Detailed Description

Treatment schedule for 9 cycles of induction:

Phase I:

In the phase I portion of the study, the following dose levels of carfilzomib will be studied with fixed doses of dexamethasone and cyclophosphamide to define the maximum tolerated dose (MTD):

Level-1:

1. Carfilzomib given 20 mg/m2 IV once daily on days 1-2 of Cycle 1 only followed by 36 mg/m2 on days 8-9, 15-16, of Cycle 1, then for all subsequent doses 36 mg/m2 IV once daily on days 1-2, 8-9, 15-16.

2. Cyclophosphamide given orally at the dose of 300 mg/m2 on days 1, 8, 15

3. Dexamethasone given orally at the dose of 40 mg on days 1, 8, 15, 22 or 20 mg on days 1-2, 8-9, 15-16, 22-23

Level 0:

1. Carfilzomib given 20 mg/m2 IV once daily on days 1-2 of Cycle 1 only followed by 45 mg/m2 on days 8-9, 15-16, of Cycle 1, then for all subsequent doses 45 mg/m2 IV once daily on days 1-2, 8-9, 15-16.

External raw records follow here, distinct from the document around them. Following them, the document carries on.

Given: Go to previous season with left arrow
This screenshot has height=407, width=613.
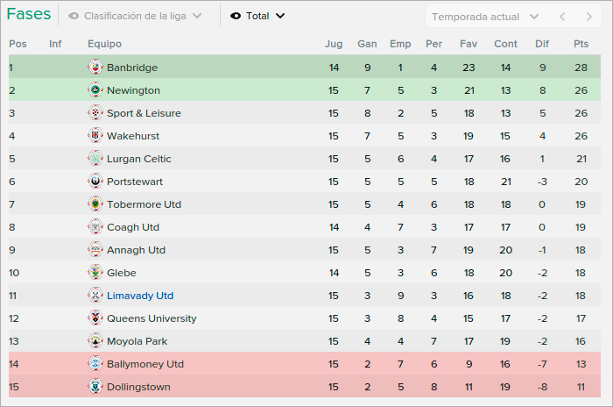Looking at the screenshot, I should [x=562, y=17].
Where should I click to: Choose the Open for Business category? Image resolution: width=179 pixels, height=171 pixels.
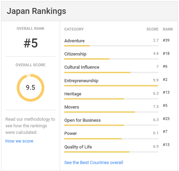click(x=83, y=120)
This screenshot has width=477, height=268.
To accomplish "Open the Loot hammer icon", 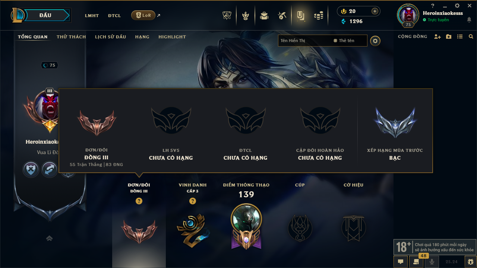I will tap(282, 16).
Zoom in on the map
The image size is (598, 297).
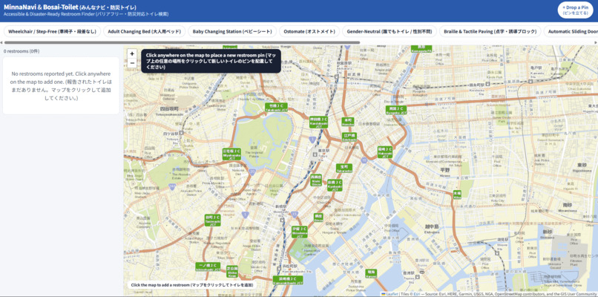point(132,53)
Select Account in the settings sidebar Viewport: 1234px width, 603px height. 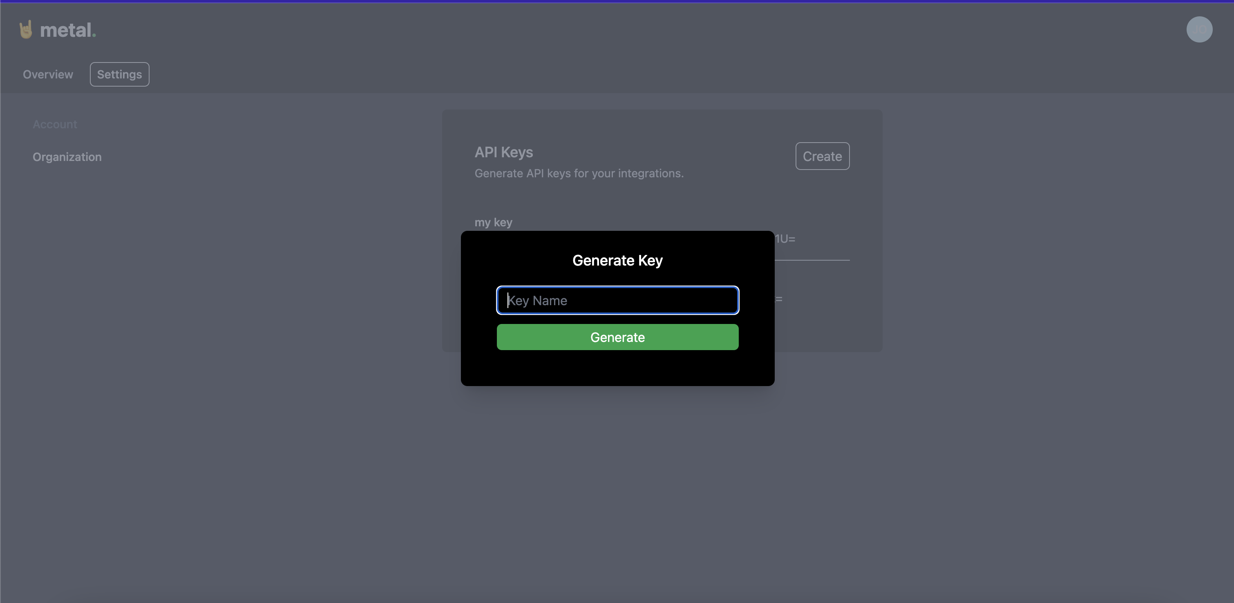click(x=55, y=124)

2. Cyclophosphamide given orally at the dose of 300 mg/m2 on days 1, 8, 15

3. Dexamethasone given orally at the dose of 40 mg on days 1, 8, 15, 22 or 20 mg on days 1-2, 8-9, 15-16, 22-23

Level +1:

1. Carfilzomib given 20 mg/m2 IV once daily on days 1-2 of Cycle 1 only followed by 56 mg/m2 on days 8-9, 15-16, of Cycle 1, then for all subsequent doses 56 mg/m2 IV once daily on days 1-2, 8-9, 15-16.

2. Cyclophosphamide given orally at the dose of 300 mg/m2 on days 1, 8, 15

3. Dexamethasone given orally at the dose of 40 mg on days 1, 8, 15, 22 or 20 mg on days 1-2, 8-9, 15-16, 22-23

Level +2:

1. Carfilzomib given 20 mg/m2 IV once daily on days 1-2 of Cycle 1 only followed by 36 mg/m2 on days 8-9, 15-16, of Cycle 1, then for all subsequent doses 70 mg/m2 IV once daily on days 1-2, 8-9, 15-16.

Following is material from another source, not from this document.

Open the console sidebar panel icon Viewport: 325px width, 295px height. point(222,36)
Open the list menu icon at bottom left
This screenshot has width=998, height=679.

2. Cyclophosphamide given orally at the dose of 300 mg/m2 on days 1, 8, 15

3. Dexamethasone given orally at the dose of 40 mg on days 1, 8, 15, 22 or 20 mg on days 1-2, 8-9, 15-16, 22-23

Patient will be observed at the end of the second cycle of therapy for the assessment of side effects and observation of DLTs. Dose escalation will proceed as follows:

* 3 patients will be entered at dose level 0

* If 0/3 patients experience DLT, dose escalation will continue

* If 1/3 patients experience DLT, 3 additional patients will be added to this cohort (max 6)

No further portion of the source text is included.